Being well endowed with my psychotic existence, I know well what it means to have thoughts building up and building up when all that you want is to fall asleep.

I, then, told her that... 放空 is nothing that comes natural...

Like the learning of all things else, 放空 is an art and it takes one to train oneself because, chances are, it is a state differing from one person to another, and, from one moment to the next.

There was a time, when I thought that 放空 means looking into the abyss and darkness, allowing no thoughts and fighting off all thoughts when my eyes were closed.

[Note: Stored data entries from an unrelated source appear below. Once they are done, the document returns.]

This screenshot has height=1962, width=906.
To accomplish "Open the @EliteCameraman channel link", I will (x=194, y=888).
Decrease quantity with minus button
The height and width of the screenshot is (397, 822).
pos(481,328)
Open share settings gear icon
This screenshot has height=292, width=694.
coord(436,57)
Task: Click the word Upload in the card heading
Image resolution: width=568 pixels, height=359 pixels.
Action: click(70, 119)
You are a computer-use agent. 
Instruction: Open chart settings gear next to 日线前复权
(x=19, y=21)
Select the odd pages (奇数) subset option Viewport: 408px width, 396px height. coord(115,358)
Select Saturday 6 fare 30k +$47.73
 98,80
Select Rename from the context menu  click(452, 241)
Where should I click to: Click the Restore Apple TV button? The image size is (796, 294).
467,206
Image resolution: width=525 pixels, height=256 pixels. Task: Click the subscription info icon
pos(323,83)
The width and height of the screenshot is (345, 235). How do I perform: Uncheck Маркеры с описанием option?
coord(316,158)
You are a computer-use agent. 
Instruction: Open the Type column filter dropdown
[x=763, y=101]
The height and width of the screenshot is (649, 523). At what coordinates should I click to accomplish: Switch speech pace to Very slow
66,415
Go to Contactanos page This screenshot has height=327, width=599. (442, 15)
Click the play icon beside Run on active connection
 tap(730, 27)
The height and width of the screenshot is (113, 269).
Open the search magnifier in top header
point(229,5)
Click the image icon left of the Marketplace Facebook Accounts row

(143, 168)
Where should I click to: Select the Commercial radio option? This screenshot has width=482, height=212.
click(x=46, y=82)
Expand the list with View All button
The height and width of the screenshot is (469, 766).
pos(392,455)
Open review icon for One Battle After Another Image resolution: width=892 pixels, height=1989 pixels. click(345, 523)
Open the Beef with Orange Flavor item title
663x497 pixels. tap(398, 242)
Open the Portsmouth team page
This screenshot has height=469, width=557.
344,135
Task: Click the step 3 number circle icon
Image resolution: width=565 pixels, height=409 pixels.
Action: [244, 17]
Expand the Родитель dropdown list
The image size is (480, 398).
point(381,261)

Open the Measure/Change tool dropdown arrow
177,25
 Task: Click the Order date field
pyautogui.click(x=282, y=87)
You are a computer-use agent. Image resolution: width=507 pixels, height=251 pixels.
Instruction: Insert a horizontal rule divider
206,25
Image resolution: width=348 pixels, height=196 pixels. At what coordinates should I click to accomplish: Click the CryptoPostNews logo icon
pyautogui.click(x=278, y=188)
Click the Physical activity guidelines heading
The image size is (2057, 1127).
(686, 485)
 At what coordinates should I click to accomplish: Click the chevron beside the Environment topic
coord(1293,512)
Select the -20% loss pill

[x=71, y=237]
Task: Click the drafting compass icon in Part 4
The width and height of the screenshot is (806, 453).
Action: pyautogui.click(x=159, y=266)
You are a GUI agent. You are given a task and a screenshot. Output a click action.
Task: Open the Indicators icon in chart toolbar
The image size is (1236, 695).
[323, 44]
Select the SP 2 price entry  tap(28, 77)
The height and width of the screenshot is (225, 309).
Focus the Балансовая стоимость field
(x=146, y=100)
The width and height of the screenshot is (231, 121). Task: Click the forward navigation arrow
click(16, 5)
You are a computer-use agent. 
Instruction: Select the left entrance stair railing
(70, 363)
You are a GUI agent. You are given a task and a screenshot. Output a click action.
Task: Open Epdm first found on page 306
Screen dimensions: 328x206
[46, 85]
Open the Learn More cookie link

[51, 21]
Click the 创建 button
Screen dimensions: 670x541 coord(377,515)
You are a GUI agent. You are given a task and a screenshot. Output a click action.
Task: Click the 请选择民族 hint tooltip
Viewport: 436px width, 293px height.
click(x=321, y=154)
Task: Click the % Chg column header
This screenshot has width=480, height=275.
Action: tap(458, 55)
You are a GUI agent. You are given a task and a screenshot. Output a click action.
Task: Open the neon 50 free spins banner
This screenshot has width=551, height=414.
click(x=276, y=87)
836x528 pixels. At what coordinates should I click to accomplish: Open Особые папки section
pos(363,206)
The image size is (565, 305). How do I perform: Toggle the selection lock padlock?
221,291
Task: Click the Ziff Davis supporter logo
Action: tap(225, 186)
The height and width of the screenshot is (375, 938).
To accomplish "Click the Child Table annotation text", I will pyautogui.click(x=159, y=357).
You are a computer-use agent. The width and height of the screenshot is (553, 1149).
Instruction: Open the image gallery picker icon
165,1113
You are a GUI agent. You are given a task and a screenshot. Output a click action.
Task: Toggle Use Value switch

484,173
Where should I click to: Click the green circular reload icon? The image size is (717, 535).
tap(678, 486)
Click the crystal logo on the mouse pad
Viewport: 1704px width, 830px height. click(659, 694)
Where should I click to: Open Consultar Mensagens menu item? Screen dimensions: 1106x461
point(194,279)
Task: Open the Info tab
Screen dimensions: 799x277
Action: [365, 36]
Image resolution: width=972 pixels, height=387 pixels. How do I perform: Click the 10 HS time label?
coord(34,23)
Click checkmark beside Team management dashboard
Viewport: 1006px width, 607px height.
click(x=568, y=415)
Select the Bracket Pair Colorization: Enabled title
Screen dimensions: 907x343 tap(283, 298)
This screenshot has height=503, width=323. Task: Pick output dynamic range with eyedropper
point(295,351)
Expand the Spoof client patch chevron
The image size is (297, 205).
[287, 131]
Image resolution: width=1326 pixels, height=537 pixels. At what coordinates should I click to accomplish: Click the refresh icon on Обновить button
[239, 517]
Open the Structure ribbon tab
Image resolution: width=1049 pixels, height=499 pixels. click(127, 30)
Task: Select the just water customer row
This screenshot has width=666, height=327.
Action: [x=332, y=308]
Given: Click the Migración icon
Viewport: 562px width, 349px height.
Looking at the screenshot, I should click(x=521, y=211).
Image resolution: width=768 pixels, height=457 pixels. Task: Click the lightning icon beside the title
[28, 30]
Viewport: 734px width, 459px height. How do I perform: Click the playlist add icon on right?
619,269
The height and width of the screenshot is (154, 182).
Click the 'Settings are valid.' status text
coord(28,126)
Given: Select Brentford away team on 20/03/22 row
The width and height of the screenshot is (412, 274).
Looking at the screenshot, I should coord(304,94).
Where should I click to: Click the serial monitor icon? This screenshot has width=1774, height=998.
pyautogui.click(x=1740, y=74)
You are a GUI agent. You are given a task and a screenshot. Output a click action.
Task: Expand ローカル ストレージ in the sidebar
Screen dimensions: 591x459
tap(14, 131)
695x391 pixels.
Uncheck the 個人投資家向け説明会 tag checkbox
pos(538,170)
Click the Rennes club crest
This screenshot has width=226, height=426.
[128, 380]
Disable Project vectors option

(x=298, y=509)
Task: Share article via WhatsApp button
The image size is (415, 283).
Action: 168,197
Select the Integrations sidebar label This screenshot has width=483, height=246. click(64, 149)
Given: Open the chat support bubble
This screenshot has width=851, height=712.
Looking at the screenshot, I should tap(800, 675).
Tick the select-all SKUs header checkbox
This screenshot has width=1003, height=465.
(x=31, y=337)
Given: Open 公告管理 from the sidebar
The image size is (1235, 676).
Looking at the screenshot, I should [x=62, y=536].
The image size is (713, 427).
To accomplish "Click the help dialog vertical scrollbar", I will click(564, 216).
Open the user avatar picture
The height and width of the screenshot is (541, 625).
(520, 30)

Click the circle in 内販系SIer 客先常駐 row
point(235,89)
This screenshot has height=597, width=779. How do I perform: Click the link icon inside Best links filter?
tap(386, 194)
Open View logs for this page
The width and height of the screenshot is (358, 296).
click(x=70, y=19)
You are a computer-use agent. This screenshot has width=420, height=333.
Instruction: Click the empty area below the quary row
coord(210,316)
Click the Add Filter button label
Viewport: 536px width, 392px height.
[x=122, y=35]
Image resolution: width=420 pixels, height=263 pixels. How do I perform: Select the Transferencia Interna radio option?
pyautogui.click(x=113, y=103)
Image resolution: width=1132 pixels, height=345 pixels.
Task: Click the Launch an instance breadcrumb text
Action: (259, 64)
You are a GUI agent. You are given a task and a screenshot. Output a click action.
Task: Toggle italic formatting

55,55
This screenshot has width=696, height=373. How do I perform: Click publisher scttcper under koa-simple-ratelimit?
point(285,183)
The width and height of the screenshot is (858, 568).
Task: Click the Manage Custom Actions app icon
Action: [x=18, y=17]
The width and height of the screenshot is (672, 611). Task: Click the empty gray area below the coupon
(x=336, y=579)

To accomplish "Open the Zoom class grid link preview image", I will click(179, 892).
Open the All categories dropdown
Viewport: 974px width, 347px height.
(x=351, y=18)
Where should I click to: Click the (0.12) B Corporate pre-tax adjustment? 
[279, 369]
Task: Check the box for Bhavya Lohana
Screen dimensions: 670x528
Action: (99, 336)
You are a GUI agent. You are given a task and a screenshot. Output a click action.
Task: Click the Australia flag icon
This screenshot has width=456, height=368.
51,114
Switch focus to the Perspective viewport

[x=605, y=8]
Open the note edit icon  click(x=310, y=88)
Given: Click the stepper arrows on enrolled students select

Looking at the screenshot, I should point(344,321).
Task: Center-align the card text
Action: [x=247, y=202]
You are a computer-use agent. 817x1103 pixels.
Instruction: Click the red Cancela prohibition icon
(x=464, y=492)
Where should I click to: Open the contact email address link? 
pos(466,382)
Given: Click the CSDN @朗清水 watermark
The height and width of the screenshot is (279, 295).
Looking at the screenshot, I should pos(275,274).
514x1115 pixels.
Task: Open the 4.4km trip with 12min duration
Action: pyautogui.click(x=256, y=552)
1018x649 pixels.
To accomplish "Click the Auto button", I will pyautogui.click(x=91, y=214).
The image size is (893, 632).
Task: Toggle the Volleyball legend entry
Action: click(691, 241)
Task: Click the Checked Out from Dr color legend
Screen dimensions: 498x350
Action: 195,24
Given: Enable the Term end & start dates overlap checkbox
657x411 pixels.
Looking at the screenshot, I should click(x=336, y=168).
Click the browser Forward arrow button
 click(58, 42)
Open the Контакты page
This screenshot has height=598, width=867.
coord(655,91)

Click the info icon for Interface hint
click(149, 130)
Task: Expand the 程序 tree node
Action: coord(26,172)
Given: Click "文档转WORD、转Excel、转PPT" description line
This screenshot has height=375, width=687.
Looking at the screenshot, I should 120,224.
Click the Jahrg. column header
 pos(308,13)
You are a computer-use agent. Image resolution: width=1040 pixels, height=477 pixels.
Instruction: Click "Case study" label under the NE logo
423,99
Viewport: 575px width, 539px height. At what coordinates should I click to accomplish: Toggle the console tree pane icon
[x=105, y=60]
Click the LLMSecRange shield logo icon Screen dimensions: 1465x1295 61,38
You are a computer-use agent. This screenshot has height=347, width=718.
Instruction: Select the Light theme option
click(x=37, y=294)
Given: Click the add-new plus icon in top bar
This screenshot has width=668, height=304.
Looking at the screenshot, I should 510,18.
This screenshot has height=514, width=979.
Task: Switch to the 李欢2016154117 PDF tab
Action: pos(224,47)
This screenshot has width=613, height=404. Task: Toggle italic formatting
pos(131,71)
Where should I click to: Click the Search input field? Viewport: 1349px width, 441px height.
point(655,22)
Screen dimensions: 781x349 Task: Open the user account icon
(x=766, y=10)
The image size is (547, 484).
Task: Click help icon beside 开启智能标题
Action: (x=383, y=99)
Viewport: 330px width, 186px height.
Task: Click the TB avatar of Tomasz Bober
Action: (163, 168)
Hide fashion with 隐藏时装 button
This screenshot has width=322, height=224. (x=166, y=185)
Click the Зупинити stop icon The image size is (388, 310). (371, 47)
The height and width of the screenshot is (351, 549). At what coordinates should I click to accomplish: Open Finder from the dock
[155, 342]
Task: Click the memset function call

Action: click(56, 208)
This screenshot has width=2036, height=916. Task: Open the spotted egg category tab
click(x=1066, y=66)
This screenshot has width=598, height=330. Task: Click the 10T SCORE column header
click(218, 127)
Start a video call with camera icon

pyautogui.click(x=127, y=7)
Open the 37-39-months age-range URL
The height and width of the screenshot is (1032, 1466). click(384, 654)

Then, I realized that, with my hallucinations in place, the attempt to keep all thoughts off might not be the right approach. I realized that, perhaps, what I had to learn was to allow all voices coming in and out as they will... Observe them if unavoidable but not react-- or not try to fight them off by building upon them... more thoughts.

The lady heard me but she did not really hear me.

She replied, "That's impossible."

I felt bad for her because I know how it feels.

(I know, at the sometime, that, I have had my share of sleeplessness while, in mind, no thoughts... In addition, it might be the antipsychotic meds that are actually making my strategies workable... 8-X lol)

In addition, I also realized that the conversation with her was as if a conversation with myself... at a different point of time, perhaps, and, hopefully...

Then, it was much recent when I rethought the idea of my life's preparation to reach the state I am in today.... be it good or bad or anywhere in between...

And, I could not shake this thought that...

Could my psychotic existence and my obsession about 空 be nothing but a preparation towards my state of 英英美代子?

Could the herniations, pains, and all else not classified but the preparation for me to get a taste of what 空 might be?

What else are they, together, intended to prepare me for? And--- could it be you?